# How to be a WCA Delegate??



## prasadmanjulago (Oct 18, 2011)

I don't know is this a fool question.
but this is a real problem in sri lanka.
i started a rubiks club on sri lanka.it is the first rubiks club in sri lanka.now we have more than 400 speed cubers.
our different schools think to organise competitions.But the problem is we have no WCA delegate from sri lanka.
so We have to contact delegate from other country.so some schools cant handle very big budgets.
so if there a delegate in sri lanka,we have no problem in future.
so how to be a WCA delegate?
delegate i mean official result collector in a competition.sorry about my English knowledge.


----------



## Crazycubemom (Oct 18, 2011)

It will be great if you ask your Neighbour country for example India, India has a WCA delegate. I think for the first competition in your country you have to inviting hem. Good Luck. By the way 400 or 4000 cubers in your country it doesn't mean the competitions will be easy for less experiences cubers, so gatherings and active in the form will help.


----------



## prasadmanjulago (Oct 18, 2011)

i contact him.but we have to pay many for his journy.problem is our school do not give us permission to handle big budgets.(damn non cubers)


----------



## Crazycubemom (Oct 18, 2011)

prasadmanjulago said:


> i contact him.but we have to pay many for his journy.problem is our school do not give us permission to handle big budgets.(damn non cubers)

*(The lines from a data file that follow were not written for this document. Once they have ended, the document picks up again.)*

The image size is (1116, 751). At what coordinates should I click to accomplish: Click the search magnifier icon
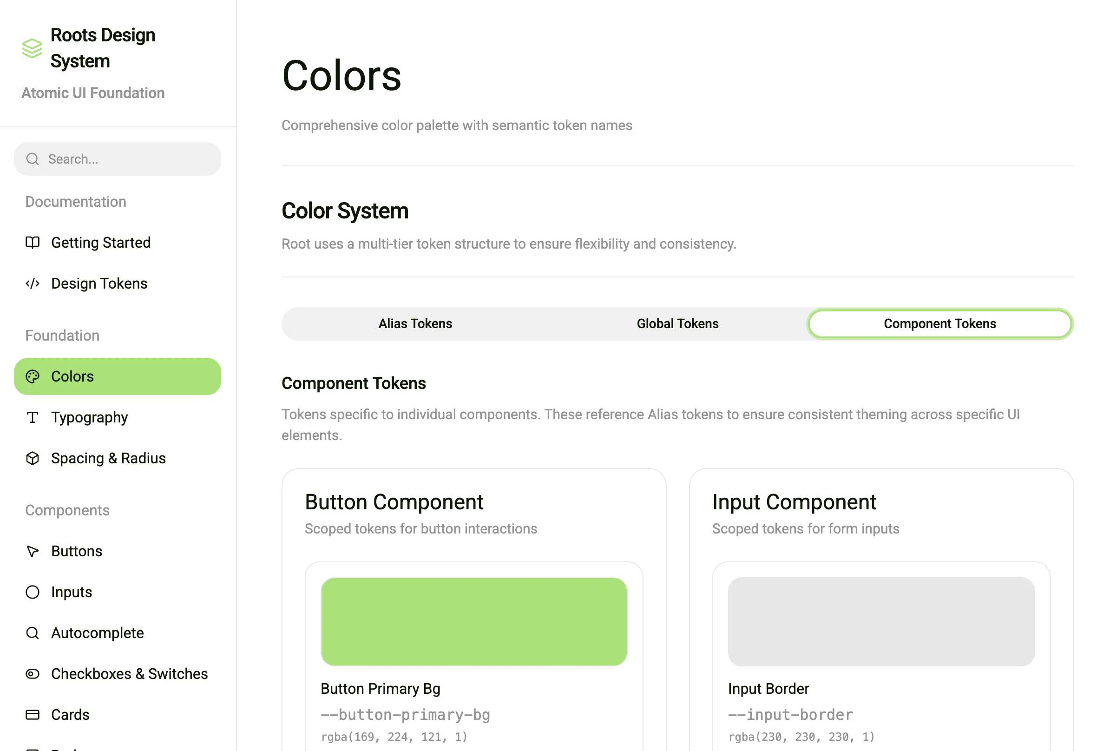(32, 159)
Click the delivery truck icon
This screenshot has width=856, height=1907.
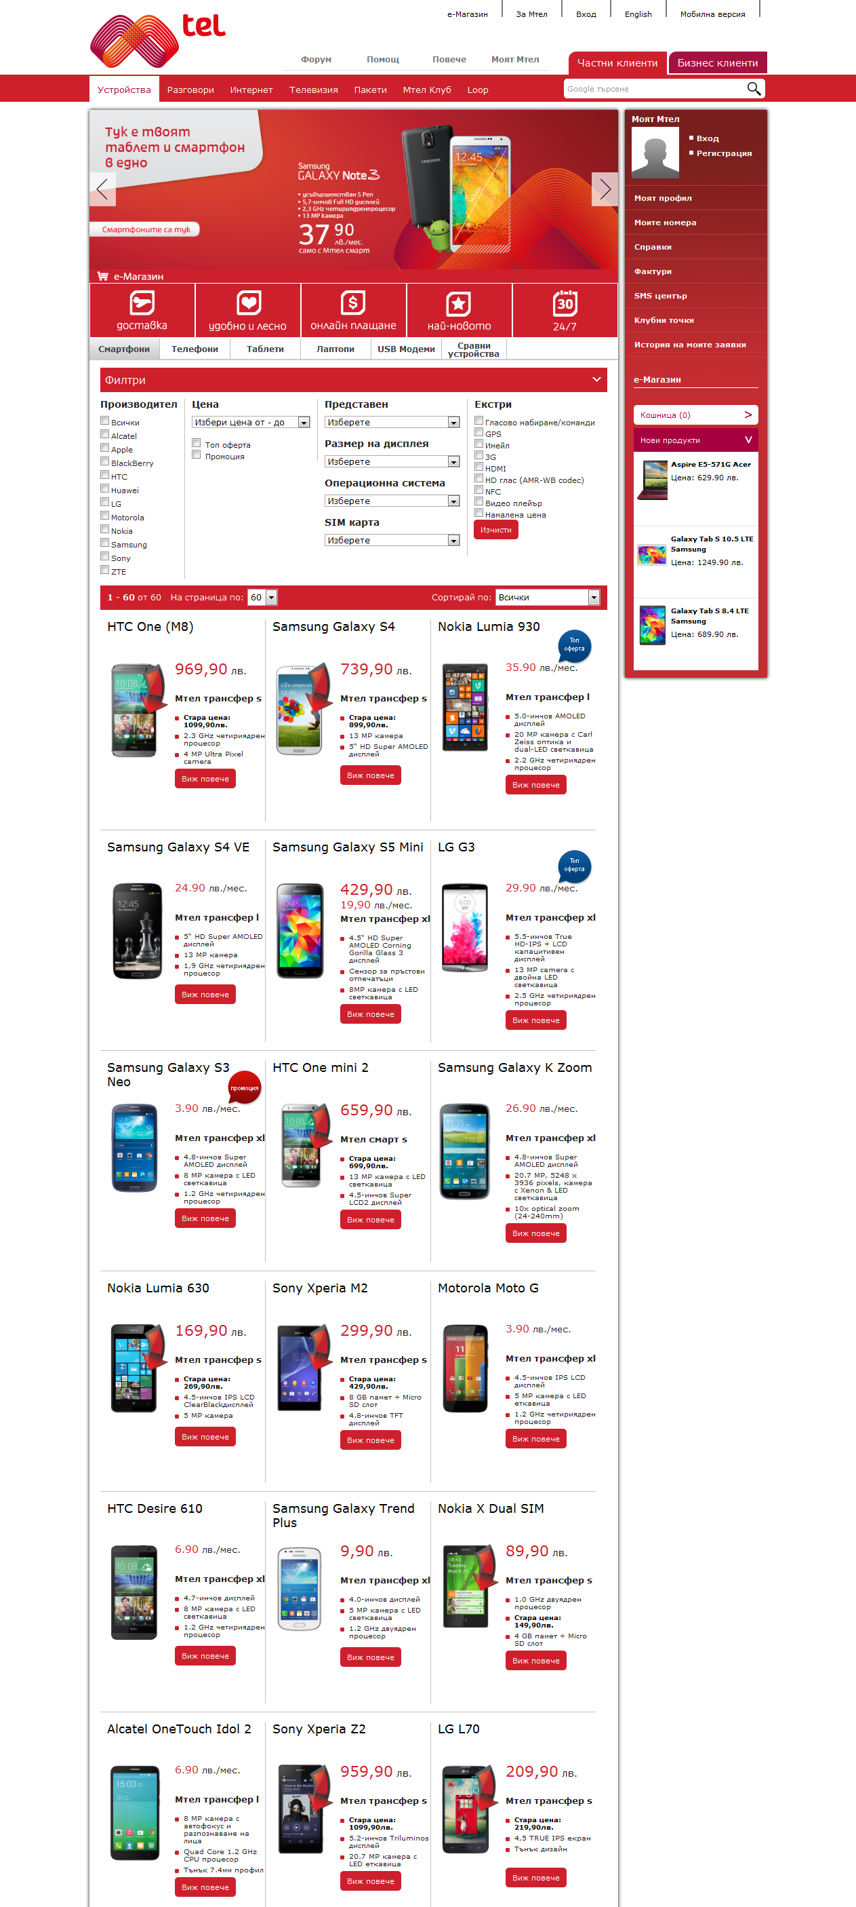click(x=141, y=303)
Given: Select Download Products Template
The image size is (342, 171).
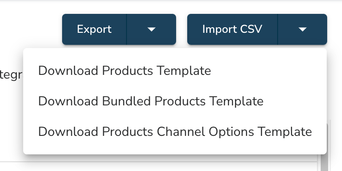Looking at the screenshot, I should (125, 71).
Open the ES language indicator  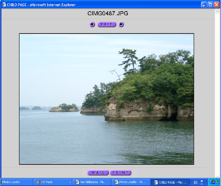tap(195, 182)
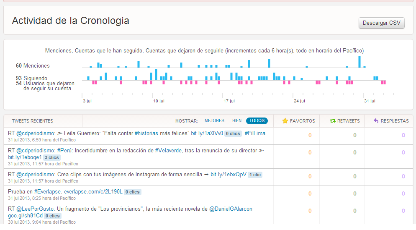
Task: Show only Mejores tweets
Action: click(214, 121)

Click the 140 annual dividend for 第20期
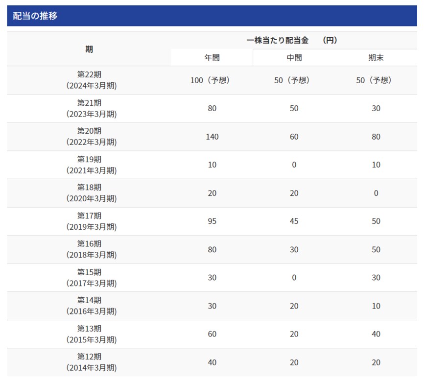[212, 137]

I know that situation, it was the same with Indonesian cubers, I organized from The Netherlands alone, searched the venue, called left, right , asked every where searching etc etc, and I trained them how to compete as the WCA regulations , before that they were only can solve but they didn't know how to compete, judging, scrambling. Now they have self confidence and comfort to make them own competitions .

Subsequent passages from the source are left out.